Could you write out, word for word, the lines of the records starting at the one containing "The height and" and ending at the one containing "click(210, 521)", with both of those lines included?

═══ Task data ═══

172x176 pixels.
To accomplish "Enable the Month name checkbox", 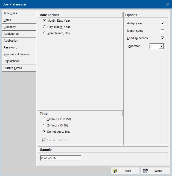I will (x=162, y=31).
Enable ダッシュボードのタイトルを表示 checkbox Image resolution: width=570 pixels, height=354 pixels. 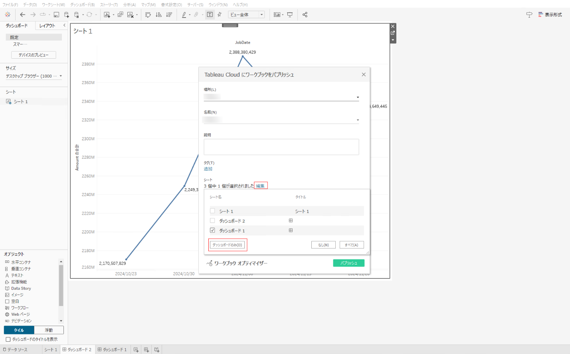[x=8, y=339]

═══
═══ Task data ═══

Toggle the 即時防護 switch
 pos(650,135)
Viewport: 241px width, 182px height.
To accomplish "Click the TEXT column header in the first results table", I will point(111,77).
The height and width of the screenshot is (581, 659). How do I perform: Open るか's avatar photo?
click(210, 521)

═══

## In response
The height and width of the screenshot is (581, 659). How do I perform: Open るか's avatar photo?
click(210, 521)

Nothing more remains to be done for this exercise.